## What the task asks
The answer must consist of every line in the records below that contains the string "computer".

[Pixel coordinate grounding data]
══════════
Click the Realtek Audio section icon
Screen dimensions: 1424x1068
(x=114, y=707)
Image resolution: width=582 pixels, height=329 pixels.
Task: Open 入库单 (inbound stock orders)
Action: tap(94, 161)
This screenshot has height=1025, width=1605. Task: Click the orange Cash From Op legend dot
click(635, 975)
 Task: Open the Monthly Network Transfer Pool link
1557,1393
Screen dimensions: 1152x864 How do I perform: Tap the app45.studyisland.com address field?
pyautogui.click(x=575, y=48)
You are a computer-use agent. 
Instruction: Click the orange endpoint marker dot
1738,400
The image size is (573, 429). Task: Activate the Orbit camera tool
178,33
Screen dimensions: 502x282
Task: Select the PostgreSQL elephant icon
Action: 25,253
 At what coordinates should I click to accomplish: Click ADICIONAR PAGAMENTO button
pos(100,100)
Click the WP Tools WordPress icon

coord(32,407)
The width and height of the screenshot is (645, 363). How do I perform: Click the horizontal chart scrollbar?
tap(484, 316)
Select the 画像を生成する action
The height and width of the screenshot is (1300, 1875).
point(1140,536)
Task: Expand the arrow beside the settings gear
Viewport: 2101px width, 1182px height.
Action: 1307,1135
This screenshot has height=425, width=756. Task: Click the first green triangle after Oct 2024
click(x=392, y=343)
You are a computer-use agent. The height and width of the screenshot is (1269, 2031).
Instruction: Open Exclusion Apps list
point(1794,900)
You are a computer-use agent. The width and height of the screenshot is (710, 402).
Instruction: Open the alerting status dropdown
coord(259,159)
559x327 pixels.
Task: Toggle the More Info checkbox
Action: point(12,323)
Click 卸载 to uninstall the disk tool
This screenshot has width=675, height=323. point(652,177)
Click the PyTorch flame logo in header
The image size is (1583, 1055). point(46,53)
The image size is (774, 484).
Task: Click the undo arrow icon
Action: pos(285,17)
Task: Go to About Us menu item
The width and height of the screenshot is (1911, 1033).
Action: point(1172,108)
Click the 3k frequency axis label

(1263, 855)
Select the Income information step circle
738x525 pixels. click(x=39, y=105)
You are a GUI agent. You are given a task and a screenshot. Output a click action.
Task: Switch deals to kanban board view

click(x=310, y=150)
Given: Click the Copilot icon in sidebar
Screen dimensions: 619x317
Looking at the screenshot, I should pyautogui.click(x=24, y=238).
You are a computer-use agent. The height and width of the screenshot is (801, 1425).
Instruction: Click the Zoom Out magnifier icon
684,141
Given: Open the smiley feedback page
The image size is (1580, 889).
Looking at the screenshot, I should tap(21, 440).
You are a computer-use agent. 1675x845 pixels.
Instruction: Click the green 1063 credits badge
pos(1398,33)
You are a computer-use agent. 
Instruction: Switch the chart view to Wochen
══════════
## Response to the exercise
You are a computer-use agent. 
You are a computer-use agent. The height and width of the screenshot is (1269, 2031).
You are a computer-use agent. The width and height of the screenshot is (710, 402).
You are a computer-use agent. The height and width of the screenshot is (801, 1425).
You are a computer-use agent. 1675x845 pixels.
You are a computer-use agent. 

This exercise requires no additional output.